Bad as it sounds if i were to be kept alive by machine while pregnant id want them to be switched off

SuperFurryDoggy · 17/02/2020 19:23

@AliasGrape I am so sorry that happened to you and your Mum Flowers

My gut reaction on reading the OP was, yes, why not.

It’s really not that simple though. For starters, science has simply not evolved far enough to keep our bodies ‘alive’ once brain function has ceased, at least not after the first week anyway. To be very blunt, it is simply forcing oxygenated blood and around a corpse whilst fire fighting infections and administering artificial hormones. The dead body cannot even heat itself, so even maintaining something approximating a normal temperature is a challenge.

This is an informative but rather sobering article

Leaving aside the psychological implications for child and family, a healthy child seems very unlikely under those circumstances.

I do get the initial ‘save the baby’ gut reaction, but the sensible thing would seem to be to deliver the baby if viable, and spare it from suffering by letting it die naturally with its mother if not.

Josette77 · 17/02/2020 19:23

I think it would be a very cruel situation to be born into. I can't imagine a person living with the knowledge of their birth.

milveycrohn · 17/02/2020 19:28

I don't remember the name but there was a UK case some years ago, where the mother had a stroke.
The mother was kept alive for a week or so, until the baby could be born.
Sadly, I don't remember all the details. The baby was delivered by c section some weeks early.
I think they kept the mother alive, until the medical profession thought delivery of the baby was viable.
This was with the cooperation of her husband and family.
Obviously, other posters links show this has happened several times.
I think there was a balance, in how long to keep the mother alive, and the earliest date, they could safely deliver the baby.
I just remember the case

RJnomore1 · 17/02/2020 19:40

It’s hypothetical isn’t it

Before viability the baby isn’t likely to survive
After viability it would be delivered

glenhaggis · 17/02/2020 19:44

I'd never know so whatever the relatives decided.

TaliZorahVasNormandy · 17/02/2020 19:45

There was an episode of Law and Order when a woman was essentially alive by machine as it were. Her family paid a man to rape the woman so she would get pregnant. The parents of the woman didnt want to lose their own only chance of a grandchild. (Woman was pregnant prior but was in a car accident which killed her unborn and left her brain dead)

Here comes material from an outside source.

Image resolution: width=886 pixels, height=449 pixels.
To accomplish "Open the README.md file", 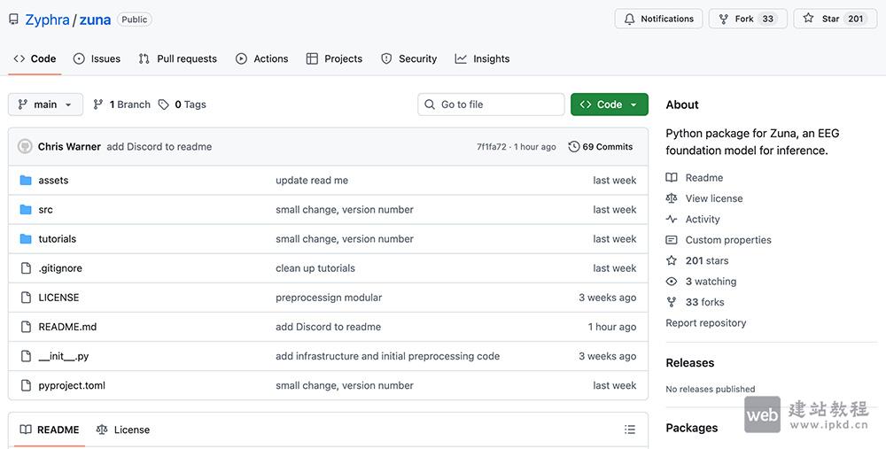I will click(67, 327).
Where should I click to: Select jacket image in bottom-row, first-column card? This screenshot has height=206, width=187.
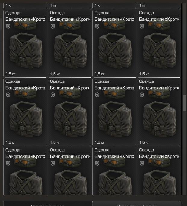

That episode has always stuck with me.

QueenofmyPrinces · 17/02/2020 19:47

There was an episode of Law and Order when a woman was essentially alive by machine as it were. Her family paid a man to rape the woman so she would get pregnant. The parents of the woman didnt want to lose their own only chance of a grandchild. (Woman was pregnant prior but was in a car accident which killed her unborn and left her brain dead)

Jesus Christ - that’s an awful thing to imagine!!

OP posts:
lowlandLucky · 17/02/2020 19:49

When i was pregnant with my youngest neither my baby nor i was expected to survive, it was agreed that if it all went pear shape they would fight for my life and not for the baby. It was the worst decision i have ever had to make, but i had to put my other children first. we decided that if anything happened to me before 30 weeks,they would let us both die, after that if i died they would try and save the baby.
Thankfully we both survived

TaliZorahVasNormandy · 17/02/2020 19:49

Yep, Law and Order often took real life cases, so I imagine that it was based on a true story.

Jellybeansincognito · 17/02/2020 19:54

The amount of people saying ‘I’d want to be kept alive’ is staggering.

You can’t be kept alive when you’re dead. Your organs can be forced into working but you’re gone, and your organs will be failing, body decomposing. If your brain is dead nothing will work properly, at all.

Bluerussian · 17/02/2020 19:57

I saw that Law & Order episode, never forgotten it, 't'was horrible.